● Exercise brief
Return each entry below without any alteration.

Data records
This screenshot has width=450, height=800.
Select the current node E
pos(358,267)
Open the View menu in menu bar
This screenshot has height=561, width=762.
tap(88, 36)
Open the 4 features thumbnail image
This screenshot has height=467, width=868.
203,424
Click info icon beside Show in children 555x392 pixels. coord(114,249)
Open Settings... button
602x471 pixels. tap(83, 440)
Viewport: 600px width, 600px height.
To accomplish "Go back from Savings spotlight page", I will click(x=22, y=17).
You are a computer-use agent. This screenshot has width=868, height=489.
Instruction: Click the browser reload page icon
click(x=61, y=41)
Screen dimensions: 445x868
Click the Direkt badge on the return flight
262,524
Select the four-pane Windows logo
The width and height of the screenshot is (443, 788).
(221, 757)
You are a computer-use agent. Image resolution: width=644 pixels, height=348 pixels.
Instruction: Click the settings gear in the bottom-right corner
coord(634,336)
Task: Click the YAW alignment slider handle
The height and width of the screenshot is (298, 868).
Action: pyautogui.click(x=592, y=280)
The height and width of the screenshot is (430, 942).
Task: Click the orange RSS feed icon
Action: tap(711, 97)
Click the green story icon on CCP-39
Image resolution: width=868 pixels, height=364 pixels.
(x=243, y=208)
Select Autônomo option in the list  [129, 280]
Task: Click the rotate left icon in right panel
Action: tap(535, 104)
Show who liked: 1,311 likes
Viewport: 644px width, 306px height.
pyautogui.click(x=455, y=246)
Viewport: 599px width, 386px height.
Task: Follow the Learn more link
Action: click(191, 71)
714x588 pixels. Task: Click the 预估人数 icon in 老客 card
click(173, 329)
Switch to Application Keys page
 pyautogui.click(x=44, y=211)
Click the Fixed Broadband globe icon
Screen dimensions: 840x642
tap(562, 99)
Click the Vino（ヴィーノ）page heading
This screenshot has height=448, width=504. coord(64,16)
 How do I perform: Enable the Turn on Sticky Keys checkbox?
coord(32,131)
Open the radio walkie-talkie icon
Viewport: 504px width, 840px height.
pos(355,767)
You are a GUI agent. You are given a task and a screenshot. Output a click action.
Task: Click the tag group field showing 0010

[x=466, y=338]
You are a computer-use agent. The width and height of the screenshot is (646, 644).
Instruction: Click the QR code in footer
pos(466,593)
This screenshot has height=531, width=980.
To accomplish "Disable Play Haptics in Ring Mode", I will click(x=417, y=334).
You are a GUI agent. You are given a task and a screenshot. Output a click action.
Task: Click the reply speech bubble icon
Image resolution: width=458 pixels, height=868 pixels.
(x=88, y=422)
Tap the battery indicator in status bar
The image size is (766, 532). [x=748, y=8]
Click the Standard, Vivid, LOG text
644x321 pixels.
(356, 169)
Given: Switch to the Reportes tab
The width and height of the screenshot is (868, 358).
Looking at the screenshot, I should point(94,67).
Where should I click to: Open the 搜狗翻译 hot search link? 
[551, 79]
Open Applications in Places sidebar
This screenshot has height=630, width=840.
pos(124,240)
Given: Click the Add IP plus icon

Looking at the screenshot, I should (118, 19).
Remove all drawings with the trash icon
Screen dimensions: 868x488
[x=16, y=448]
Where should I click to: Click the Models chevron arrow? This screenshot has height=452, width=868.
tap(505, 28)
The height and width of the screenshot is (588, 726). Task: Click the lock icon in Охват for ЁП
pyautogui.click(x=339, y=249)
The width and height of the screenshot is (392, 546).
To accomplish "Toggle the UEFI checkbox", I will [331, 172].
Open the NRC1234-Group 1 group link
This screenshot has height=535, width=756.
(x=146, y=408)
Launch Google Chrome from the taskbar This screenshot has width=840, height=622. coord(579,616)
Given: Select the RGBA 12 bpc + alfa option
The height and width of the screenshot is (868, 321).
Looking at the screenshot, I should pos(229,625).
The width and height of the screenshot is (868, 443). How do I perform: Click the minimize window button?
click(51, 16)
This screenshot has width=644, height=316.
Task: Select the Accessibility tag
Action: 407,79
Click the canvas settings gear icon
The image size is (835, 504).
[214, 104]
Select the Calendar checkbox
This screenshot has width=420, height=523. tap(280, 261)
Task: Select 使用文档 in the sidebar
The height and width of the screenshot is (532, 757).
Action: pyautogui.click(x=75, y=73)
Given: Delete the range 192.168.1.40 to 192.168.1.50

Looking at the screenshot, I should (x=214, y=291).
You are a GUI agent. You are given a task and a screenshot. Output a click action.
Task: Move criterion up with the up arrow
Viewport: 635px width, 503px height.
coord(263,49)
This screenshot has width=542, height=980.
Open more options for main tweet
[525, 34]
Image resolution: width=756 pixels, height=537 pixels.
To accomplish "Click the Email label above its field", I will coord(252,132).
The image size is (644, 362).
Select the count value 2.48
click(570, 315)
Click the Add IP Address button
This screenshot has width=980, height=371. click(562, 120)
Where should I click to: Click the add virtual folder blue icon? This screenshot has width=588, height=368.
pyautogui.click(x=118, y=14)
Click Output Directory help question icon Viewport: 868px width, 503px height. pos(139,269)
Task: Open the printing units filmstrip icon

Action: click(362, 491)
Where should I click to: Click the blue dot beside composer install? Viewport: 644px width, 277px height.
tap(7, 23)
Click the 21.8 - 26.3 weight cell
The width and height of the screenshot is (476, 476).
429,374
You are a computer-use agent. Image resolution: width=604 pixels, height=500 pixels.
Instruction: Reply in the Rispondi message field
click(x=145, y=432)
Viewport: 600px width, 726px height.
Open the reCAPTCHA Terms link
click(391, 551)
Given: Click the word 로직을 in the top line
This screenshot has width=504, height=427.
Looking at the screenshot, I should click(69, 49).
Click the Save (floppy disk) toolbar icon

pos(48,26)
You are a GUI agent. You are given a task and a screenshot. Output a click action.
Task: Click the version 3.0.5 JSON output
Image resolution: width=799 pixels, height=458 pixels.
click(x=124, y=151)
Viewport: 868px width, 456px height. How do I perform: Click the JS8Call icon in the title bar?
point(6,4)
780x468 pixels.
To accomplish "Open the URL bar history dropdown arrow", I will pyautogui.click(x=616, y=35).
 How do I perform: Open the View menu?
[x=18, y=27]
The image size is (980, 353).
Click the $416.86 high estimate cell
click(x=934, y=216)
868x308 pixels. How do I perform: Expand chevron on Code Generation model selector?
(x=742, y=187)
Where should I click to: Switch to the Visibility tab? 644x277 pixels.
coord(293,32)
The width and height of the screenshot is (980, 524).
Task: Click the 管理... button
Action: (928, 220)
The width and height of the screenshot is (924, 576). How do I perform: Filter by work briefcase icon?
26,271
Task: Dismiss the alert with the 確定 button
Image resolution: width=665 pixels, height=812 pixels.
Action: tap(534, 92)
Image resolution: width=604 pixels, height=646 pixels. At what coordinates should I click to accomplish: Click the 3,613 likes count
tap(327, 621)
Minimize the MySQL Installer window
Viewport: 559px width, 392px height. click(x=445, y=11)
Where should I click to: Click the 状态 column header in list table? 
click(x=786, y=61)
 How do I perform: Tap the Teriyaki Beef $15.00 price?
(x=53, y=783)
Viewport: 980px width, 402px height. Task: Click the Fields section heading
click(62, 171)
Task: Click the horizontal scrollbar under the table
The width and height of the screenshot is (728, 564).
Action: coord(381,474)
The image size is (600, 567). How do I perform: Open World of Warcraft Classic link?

● Reply to the exercise
This screenshot has width=450, height=800.
Select the current node E
pos(358,267)
Open the View menu in menu bar
This screenshot has height=561, width=762.
tap(88, 36)
Open the 4 features thumbnail image
This screenshot has height=467, width=868.
203,424
Click info icon beside Show in children 555x392 pixels. coord(114,249)
Open Settings... button
602x471 pixels. tap(83, 440)
Viewport: 600px width, 600px height.
To accomplish "Go back from Savings spotlight page", I will click(x=22, y=17).
You are a computer-use agent. This screenshot has width=868, height=489.
Instruction: Click the browser reload page icon
click(x=61, y=41)
Screen dimensions: 445x868
Click the Direkt badge on the return flight
262,524
Select the four-pane Windows logo
The width and height of the screenshot is (443, 788).
(221, 757)
You are a computer-use agent. Image resolution: width=644 pixels, height=348 pixels.
Instruction: Click the settings gear in the bottom-right corner
coord(634,336)
Task: Click the YAW alignment slider handle
The height and width of the screenshot is (298, 868).
Action: pyautogui.click(x=592, y=280)
The height and width of the screenshot is (430, 942).
Task: Click the orange RSS feed icon
Action: tap(711, 97)
Click the green story icon on CCP-39
Image resolution: width=868 pixels, height=364 pixels.
(x=243, y=208)
Select Autônomo option in the list  [129, 280]
Task: Click the rotate left icon in right panel
Action: tap(535, 104)
Show who liked: 1,311 likes
Viewport: 644px width, 306px height.
pyautogui.click(x=455, y=246)
Viewport: 599px width, 386px height.
Task: Follow the Learn more link
Action: click(191, 71)
714x588 pixels. Task: Click the 预估人数 icon in 老客 card
click(173, 329)
Switch to Application Keys page
 pyautogui.click(x=44, y=211)
Click the Fixed Broadband globe icon
Screen dimensions: 840x642
tap(562, 99)
Click the Vino（ヴィーノ）page heading
This screenshot has height=448, width=504. coord(64,16)
 How do I perform: Enable the Turn on Sticky Keys checkbox?
coord(32,131)
Open the radio walkie-talkie icon
Viewport: 504px width, 840px height.
pos(355,767)
You are a GUI agent. You are given a task and a screenshot. Output a click action.
Task: Click the tag group field showing 0010

[x=466, y=338]
You are a computer-use agent. The width and height of the screenshot is (646, 644).
Instruction: Click the QR code in footer
pos(466,593)
This screenshot has height=531, width=980.
To accomplish "Disable Play Haptics in Ring Mode", I will click(x=417, y=334).
You are a GUI agent. You are given a task and a screenshot. Output a click action.
Task: Click the reply speech bubble icon
Image resolution: width=458 pixels, height=868 pixels.
(x=88, y=422)
Tap the battery indicator in status bar
The image size is (766, 532). [x=748, y=8]
Click the Standard, Vivid, LOG text
644x321 pixels.
(356, 169)
Given: Switch to the Reportes tab
The width and height of the screenshot is (868, 358).
Looking at the screenshot, I should point(94,67).
Where should I click to: Open the 搜狗翻译 hot search link? 
[551, 79]
Open Applications in Places sidebar
This screenshot has height=630, width=840.
pos(124,240)
Given: Click the Add IP plus icon

Looking at the screenshot, I should (118, 19).
Remove all drawings with the trash icon
Screen dimensions: 868x488
[x=16, y=448]
Where should I click to: Click the Models chevron arrow? This screenshot has height=452, width=868.
tap(505, 28)
The height and width of the screenshot is (588, 726). Task: Click the lock icon in Охват for ЁП
pyautogui.click(x=339, y=249)
The width and height of the screenshot is (392, 546).
To accomplish "Toggle the UEFI checkbox", I will [331, 172].
Open the NRC1234-Group 1 group link
This screenshot has height=535, width=756.
(x=146, y=408)
Launch Google Chrome from the taskbar This screenshot has width=840, height=622. coord(579,616)
Given: Select the RGBA 12 bpc + alfa option
The height and width of the screenshot is (868, 321).
Looking at the screenshot, I should pos(229,625).
The width and height of the screenshot is (868, 443). How do I perform: Click the minimize window button?
click(51, 16)
This screenshot has width=644, height=316.
Task: Select the Accessibility tag
Action: 407,79
Click the canvas settings gear icon
The image size is (835, 504).
[214, 104]
Select the Calendar checkbox
This screenshot has width=420, height=523. tap(280, 261)
Task: Select 使用文档 in the sidebar
The height and width of the screenshot is (532, 757).
Action: pyautogui.click(x=75, y=73)
Given: Delete the range 192.168.1.40 to 192.168.1.50

Looking at the screenshot, I should (x=214, y=291).
You are a GUI agent. You are given a task and a screenshot. Output a click action.
Task: Move criterion up with the up arrow
Viewport: 635px width, 503px height.
coord(263,49)
This screenshot has width=542, height=980.
Open more options for main tweet
[525, 34]
Image resolution: width=756 pixels, height=537 pixels.
To accomplish "Click the Email label above its field", I will coord(252,132).
The image size is (644, 362).
Select the count value 2.48
click(570, 315)
Click the Add IP Address button
This screenshot has width=980, height=371. click(562, 120)
Where should I click to: Click the add virtual folder blue icon? This screenshot has width=588, height=368.
pyautogui.click(x=118, y=14)
Click Output Directory help question icon Viewport: 868px width, 503px height. pos(139,269)
Task: Open the printing units filmstrip icon

Action: click(362, 491)
Where should I click to: Click the blue dot beside composer install? Viewport: 644px width, 277px height.
tap(7, 23)
Click the 21.8 - 26.3 weight cell
The width and height of the screenshot is (476, 476).
429,374
You are a computer-use agent. Image resolution: width=604 pixels, height=500 pixels.
Instruction: Reply in the Rispondi message field
click(x=145, y=432)
Viewport: 600px width, 726px height.
Open the reCAPTCHA Terms link
click(391, 551)
Given: Click the word 로직을 in the top line
This screenshot has width=504, height=427.
Looking at the screenshot, I should click(69, 49).
Click the Save (floppy disk) toolbar icon

pos(48,26)
You are a GUI agent. You are given a task and a screenshot. Output a click action.
Task: Click the version 3.0.5 JSON output
Image resolution: width=799 pixels, height=458 pixels.
click(x=124, y=151)
Viewport: 868px width, 456px height. How do I perform: Click the JS8Call icon in the title bar?
point(6,4)
780x468 pixels.
To accomplish "Open the URL bar history dropdown arrow", I will pyautogui.click(x=616, y=35).
 How do I perform: Open the View menu?
[x=18, y=27]
The image size is (980, 353).
Click the $416.86 high estimate cell
click(x=934, y=216)
868x308 pixels. How do I perform: Expand chevron on Code Generation model selector?
(x=742, y=187)
Where should I click to: Switch to the Visibility tab? 644x277 pixels.
coord(293,32)
The width and height of the screenshot is (980, 524).
Task: Click the 管理... button
Action: (928, 220)
The width and height of the screenshot is (924, 576). How do I perform: Filter by work briefcase icon?
26,271
Task: Dismiss the alert with the 確定 button
Image resolution: width=665 pixels, height=812 pixels.
Action: tap(534, 92)
Image resolution: width=604 pixels, height=646 pixels. At what coordinates should I click to accomplish: Click the 3,613 likes count
tap(327, 621)
Minimize the MySQL Installer window
Viewport: 559px width, 392px height. click(x=445, y=11)
Where should I click to: Click the 状态 column header in list table? 
click(x=786, y=61)
 How do I perform: Tap the Teriyaki Beef $15.00 price?
(x=53, y=783)
Viewport: 980px width, 402px height. Task: Click the Fields section heading
click(62, 171)
Task: Click the horizontal scrollbar under the table
The width and height of the screenshot is (728, 564).
Action: coord(381,474)
The image size is (600, 567). How do I perform: Open World of Warcraft Classic link?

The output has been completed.